A new CT-based artificial intelligence model called DeepCT-MTM can noninvasively predict the macrotrabecular-massive subtype of hepatocellular carcinoma, one of the most aggressive forms of liver cancer, according to a multicenter study in Nature involving more than 3,100 patients across 20 hospitals.
The MTM subtype of HCC is associated with poor prognosis and aggressive tumor biology, but identifying it currently requires a tissue biopsy. The DeepCT-MTM model was developed and validated on 832 patients with early-stage HCC and then tested prospectively across the remaining patient cohort.

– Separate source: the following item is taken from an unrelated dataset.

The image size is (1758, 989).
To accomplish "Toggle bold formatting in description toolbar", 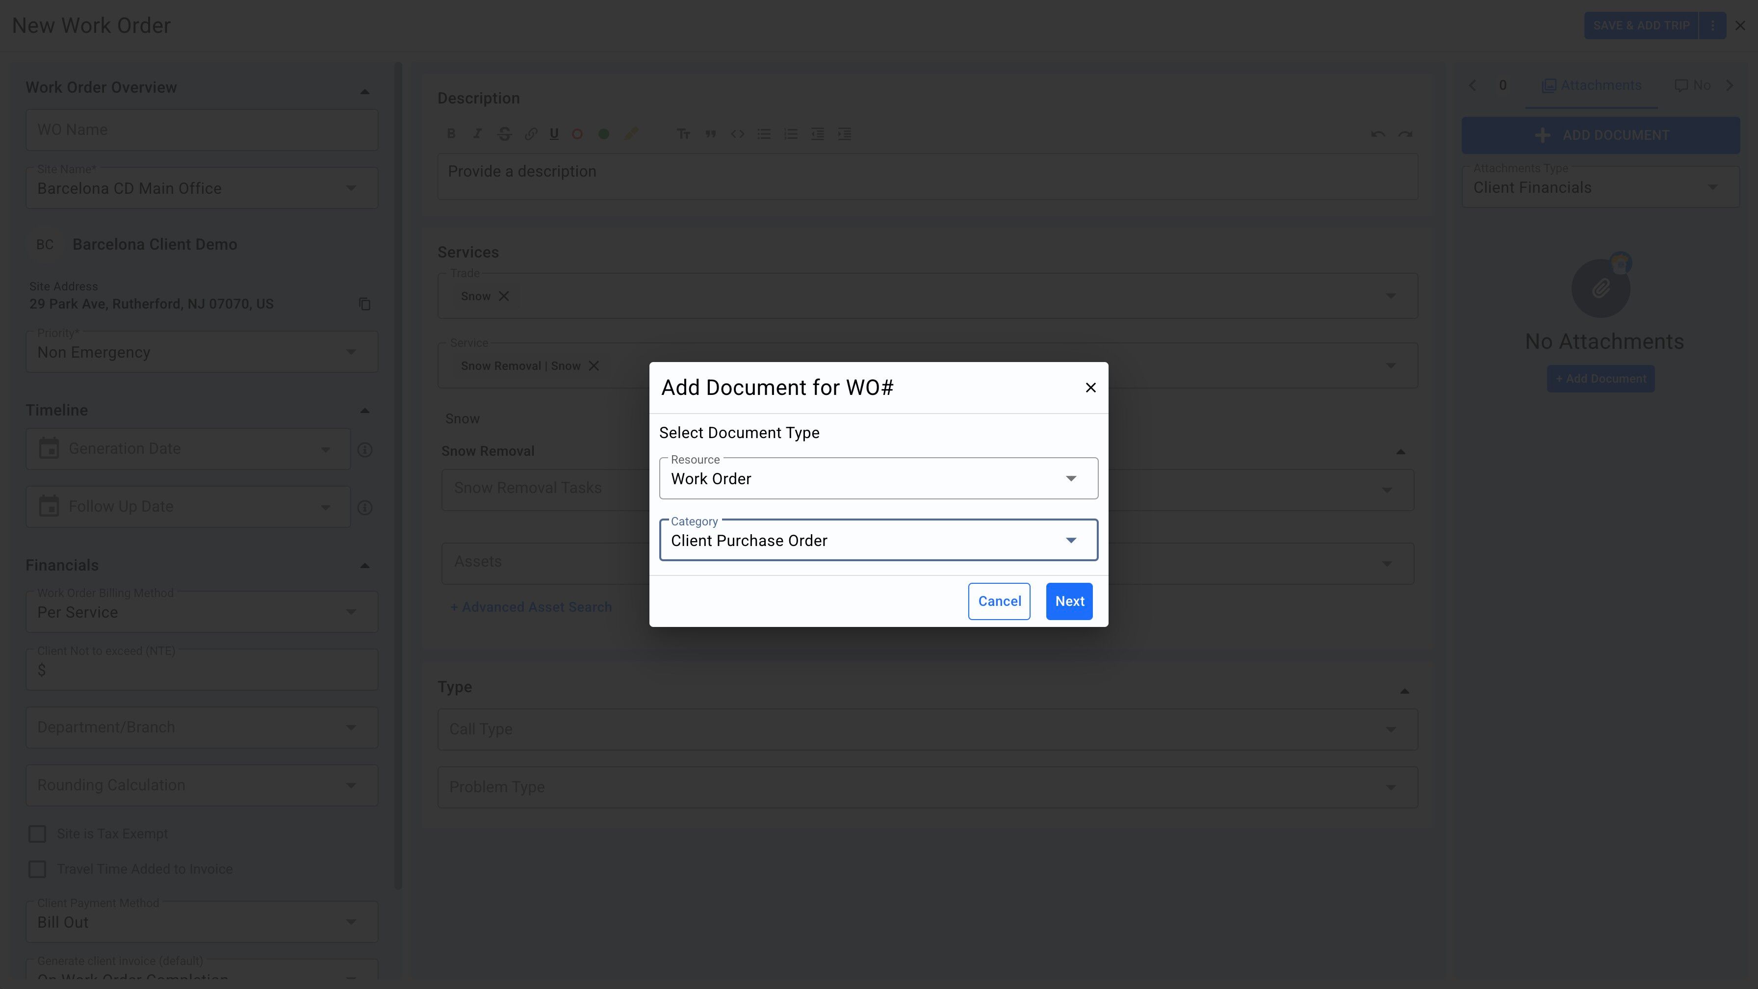I will point(451,134).
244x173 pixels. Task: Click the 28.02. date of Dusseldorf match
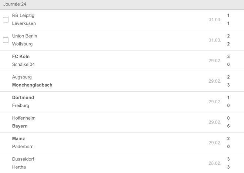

The AI achieved high accuracy in distinguishing MTM-HCC from other subtypes using standard contrast-enhanced CT scans. Critically, the model also informed treatment selection: patients predicted to have MTM-HCC by the AI showed significantly better outcomes with surgical resection than with other treatments.
Beyond prediction, the researchers investigated the biological underpinnings of the AI model, linking its imaging features to underlying genomic and transcriptomic signatures of aggressive disease. This connection between radiological AI predictions and tumor biology represents a step toward imaging-based precision oncology.
The multicenter design and prospective validation make this one of the most robust clinical AI studies to date in liver cancer imaging. If replicated, DeepCT-MTM could reduce the need for invasive biopsies and improve treatment selection for the hundreds of thousands of patients diagnosed with HCC each year.